Manifestations kurdes, AKP et HDP unis dans la condamnation des violences

Les manifestations pro kurdes qui ont éclaté cette semaine en Turquie face à la non-intervention d’Ankara dans la ville de Kobané où les militants de Daesh progressent ont remué la classe politique. L’AKP et le HDP ont appelé à cesser les violences, d’autant plus que vingt-neuf personnes ont trouvé la mort dans les protestations.

Le chef de l'Etat, Recep Tayyip Erdogan, a publié un communiqué Jeudi 9 Octobre 2014 où il a déclaré que les manifestations visent à saboter le processus de paix en cours avec les kurdes.

Il se dit désolé pour la mort des vingt-neuf personnes. Recep Tayyip Erdogan ajoute que de nombreux bâtiments, magasins et transports municipaux ont été gravement endommagés à cause des manifestations dont la cause, dit-il, n'a absolument rien à voir avec la question de Kobané.

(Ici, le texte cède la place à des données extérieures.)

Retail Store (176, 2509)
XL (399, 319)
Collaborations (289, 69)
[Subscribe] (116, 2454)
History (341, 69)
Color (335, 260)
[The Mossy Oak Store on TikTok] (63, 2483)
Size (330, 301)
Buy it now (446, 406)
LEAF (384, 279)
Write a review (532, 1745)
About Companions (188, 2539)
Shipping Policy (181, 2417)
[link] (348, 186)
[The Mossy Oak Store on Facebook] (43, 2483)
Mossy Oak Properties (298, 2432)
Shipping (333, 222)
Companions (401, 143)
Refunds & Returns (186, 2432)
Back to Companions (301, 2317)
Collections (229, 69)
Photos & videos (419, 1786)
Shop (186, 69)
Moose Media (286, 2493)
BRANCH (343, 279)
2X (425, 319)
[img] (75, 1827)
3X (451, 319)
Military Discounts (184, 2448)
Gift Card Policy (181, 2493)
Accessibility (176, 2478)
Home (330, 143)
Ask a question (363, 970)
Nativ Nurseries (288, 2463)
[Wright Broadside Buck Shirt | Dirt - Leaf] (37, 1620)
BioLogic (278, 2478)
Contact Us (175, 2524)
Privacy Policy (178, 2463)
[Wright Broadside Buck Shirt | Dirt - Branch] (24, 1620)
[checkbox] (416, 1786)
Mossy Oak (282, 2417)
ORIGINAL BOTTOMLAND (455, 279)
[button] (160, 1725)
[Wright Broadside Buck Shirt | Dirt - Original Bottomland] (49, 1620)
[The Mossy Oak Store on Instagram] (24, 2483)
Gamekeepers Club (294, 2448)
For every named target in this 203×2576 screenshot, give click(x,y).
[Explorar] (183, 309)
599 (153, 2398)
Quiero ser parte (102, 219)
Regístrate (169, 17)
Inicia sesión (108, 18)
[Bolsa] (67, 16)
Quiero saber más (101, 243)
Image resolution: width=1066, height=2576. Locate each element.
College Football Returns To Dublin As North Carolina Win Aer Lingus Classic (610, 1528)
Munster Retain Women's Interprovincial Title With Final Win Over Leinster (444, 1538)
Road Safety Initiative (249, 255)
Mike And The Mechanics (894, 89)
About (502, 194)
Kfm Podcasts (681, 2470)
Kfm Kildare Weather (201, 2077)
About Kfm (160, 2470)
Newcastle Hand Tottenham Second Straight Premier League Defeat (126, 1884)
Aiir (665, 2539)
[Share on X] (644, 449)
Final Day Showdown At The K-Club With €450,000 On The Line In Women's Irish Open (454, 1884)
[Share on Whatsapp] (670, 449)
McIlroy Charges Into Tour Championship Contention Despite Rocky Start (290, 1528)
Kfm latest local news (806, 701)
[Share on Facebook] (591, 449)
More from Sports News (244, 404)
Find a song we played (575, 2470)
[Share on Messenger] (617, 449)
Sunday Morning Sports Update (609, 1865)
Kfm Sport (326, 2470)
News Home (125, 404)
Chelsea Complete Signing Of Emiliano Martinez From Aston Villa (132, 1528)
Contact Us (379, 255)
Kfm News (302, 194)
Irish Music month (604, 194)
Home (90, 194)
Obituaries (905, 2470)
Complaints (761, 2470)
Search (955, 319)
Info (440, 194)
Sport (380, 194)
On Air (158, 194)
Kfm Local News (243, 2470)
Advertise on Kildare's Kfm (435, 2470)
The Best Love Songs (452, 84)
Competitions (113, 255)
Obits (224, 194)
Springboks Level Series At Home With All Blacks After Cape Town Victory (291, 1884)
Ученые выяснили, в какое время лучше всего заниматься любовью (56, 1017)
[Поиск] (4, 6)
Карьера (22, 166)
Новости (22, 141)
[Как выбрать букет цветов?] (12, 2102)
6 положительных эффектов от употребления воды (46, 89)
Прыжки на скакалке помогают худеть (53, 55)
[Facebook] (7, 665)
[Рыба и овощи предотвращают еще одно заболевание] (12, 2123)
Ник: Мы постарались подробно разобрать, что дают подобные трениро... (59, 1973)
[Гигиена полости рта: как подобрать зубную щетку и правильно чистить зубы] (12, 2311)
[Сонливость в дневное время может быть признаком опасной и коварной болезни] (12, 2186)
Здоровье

« Il est évident que cette pièce qui est en train de se jouer a pour objectif de saboter le processus de paix et notre ancienne fraternité, et de bousculer un climat de paix dans l'est et le sud-est », a-t-il dit, appelant au bon sens et à la patience. « Notre état combattra avec efficacité la violence, le vandalisme et la spoliation dans le cadre de la démocratie et de la loi », a ajouté Recep Tayyip Erdogan.

« Nous ne tolérerons pas la violence au nom du processus de paix »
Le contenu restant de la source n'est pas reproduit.